Exercise details: Turn the material below into a numbered list, leaving out any blank lines, using only the lines from the one containing "Open the 財務 financials tab" through the end of the material, both included.

Material on locating words and elements:

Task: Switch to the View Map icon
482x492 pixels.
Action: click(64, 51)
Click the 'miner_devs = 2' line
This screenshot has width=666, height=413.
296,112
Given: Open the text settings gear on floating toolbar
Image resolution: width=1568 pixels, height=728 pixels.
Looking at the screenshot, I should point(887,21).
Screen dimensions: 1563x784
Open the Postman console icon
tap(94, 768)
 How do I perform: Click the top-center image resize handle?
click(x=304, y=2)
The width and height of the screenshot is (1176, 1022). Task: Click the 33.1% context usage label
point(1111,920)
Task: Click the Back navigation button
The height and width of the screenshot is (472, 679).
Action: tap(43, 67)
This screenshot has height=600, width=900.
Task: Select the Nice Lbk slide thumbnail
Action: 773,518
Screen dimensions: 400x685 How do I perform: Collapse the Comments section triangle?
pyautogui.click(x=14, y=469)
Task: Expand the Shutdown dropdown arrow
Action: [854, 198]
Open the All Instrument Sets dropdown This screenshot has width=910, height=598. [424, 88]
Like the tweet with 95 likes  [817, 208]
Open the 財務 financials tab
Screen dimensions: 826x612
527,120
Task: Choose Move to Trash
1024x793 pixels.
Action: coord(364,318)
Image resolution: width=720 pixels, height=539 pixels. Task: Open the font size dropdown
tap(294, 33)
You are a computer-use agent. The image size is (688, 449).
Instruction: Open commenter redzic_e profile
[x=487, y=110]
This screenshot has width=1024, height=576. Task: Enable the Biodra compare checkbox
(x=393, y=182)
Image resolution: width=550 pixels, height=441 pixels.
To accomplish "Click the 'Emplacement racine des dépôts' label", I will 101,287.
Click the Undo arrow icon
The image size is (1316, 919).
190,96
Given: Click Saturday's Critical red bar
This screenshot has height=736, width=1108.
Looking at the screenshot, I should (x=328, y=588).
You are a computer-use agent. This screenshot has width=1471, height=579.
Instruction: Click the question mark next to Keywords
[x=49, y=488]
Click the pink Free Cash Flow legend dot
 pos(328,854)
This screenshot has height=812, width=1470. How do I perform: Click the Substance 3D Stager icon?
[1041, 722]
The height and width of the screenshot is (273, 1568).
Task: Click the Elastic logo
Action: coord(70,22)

Finished exercise:
1. Open the 財務 financials tab
2. Screen dimensions: 826x612
3. 527,120
4. Task: Choose Move to Trash
5. 1024x793 pixels.
6. Action: coord(364,318)
7. Image resolution: width=720 pixels, height=539 pixels. Task: Open the font size dropdown
8. tap(294, 33)
9. You are a computer-use agent. The image size is (688, 449).
10. Instruction: Open commenter redzic_e profile
11. [x=487, y=110]
12. This screenshot has width=1024, height=576. Task: Enable the Biodra compare checkbox
13. (x=393, y=182)
14. Image resolution: width=550 pixels, height=441 pixels.
15. To accomplish "Click the 'Emplacement racine des dépôts' label", I will 101,287.
16. Click the Undo arrow icon
17. The image size is (1316, 919).
18. 190,96
19. Given: Click Saturday's Critical red bar
20. This screenshot has height=736, width=1108.
21. Looking at the screenshot, I should (x=328, y=588).
22. You are a computer-use agent. This screenshot has width=1471, height=579.
23. Instruction: Click the question mark next to Keywords
24. [x=49, y=488]
25. Click the pink Free Cash Flow legend dot
26.  pos(328,854)
27. This screenshot has height=812, width=1470. How do I perform: Click the Substance 3D Stager icon?
28. [1041, 722]
29. The height and width of the screenshot is (273, 1568).
30. Task: Click the Elastic logo
31. Action: coord(70,22)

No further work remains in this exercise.